Commitments were also made by civil society organizations (CSOs), including CALAO Luxembourg ASBL, which committed to protect the islands’ biodiversity from marine debris (SDG 14, target 1), in partnership with the Global Ghost Gear Initiative and support from the European Investment Bank. CSOs Biosfera 1 and Portuguese Society for Birds Studies (SPEA) committed to the sustainable management of the Santa Luzia MPA, through improvement of the conservation status of several endemic and vulnerable species and monitoring the area's important seabird colonies and turtle nesting beaches.
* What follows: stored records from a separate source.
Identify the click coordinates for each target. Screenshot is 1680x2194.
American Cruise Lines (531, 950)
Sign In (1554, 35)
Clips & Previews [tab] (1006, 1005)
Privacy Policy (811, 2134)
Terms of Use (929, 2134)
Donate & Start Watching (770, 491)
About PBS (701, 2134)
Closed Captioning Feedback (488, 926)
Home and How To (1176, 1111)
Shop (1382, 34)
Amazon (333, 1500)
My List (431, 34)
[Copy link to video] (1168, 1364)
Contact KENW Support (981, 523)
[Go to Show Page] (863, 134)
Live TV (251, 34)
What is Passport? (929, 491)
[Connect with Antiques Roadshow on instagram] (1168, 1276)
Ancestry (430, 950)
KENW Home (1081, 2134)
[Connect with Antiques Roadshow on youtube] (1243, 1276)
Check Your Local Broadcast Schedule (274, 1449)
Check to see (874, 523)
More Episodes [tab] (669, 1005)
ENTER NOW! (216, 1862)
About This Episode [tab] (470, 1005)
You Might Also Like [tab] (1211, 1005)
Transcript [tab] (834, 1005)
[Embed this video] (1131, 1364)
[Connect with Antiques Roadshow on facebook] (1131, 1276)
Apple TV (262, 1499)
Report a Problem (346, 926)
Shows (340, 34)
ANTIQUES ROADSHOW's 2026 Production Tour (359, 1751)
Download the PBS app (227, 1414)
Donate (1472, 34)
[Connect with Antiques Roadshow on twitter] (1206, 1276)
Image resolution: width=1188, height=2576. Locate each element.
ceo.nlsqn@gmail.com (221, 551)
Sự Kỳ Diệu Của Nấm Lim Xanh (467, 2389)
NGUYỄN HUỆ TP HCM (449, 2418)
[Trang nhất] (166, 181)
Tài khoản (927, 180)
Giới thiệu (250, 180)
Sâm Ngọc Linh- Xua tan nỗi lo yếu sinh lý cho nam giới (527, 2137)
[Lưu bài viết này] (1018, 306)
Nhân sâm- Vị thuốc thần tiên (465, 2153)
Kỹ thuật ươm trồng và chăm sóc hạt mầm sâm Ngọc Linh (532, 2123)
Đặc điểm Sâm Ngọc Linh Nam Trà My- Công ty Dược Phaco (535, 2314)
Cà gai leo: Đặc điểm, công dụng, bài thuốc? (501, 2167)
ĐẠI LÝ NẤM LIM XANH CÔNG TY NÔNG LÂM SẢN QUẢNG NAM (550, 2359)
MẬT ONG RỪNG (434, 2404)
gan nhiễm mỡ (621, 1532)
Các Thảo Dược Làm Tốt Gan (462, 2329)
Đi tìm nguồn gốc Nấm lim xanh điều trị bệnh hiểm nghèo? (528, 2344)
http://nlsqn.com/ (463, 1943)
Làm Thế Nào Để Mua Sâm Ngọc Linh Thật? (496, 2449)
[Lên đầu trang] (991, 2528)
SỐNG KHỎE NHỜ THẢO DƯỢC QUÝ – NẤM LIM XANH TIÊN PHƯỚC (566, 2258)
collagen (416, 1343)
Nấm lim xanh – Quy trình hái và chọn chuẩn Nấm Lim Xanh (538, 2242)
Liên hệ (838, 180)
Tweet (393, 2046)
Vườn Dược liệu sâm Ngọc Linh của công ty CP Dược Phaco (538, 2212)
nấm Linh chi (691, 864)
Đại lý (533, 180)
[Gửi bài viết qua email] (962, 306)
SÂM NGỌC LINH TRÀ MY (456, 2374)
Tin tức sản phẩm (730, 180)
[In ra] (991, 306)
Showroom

At international level, a regional commitment was announced by a network of organizations, including from Cape Verde the National Institute for Fisheries Development (INDP) and the Network of Parliamentarians for the Environment, Combating Desertification and Poverty (RPALCDP). The PADDLE project aims to elevate policy innovation at the heart of the development of tropical marine spatial planning (MSP) to develop a more inclusive “Atlantic Community” and improve the governance of marine resources in the region. Financed by the European Commission, it will bring together researchers and actors from countries bordering the Tropical Atlantic and from the EU to create a network, which will build theory and create methods for a pertinent MSP in tropical zones by means of a collaborative platform.
The other commitments made by the Directorate of Environment were to enhance the capacities for marine biodiversity conservation and sustainable use and to create and implement comprehensive frameworks for maritime sector planning and threat management. In addition, the Maritime Administration committed to develop and implement the National Marine Pollution Contingency Plan to respond effectively to large oil spills or other contaminants, within the next two years.
More than 1,300 commitments were made during the Ocean Conference and the commitments registry remains open on an ongoing basis for the submission of further commitments. Progress on the implementation of SDG 14 to date was reviewed at the High-level Political Forum on Sustainable Development at UN Headquarters in New York on 13 July 2017.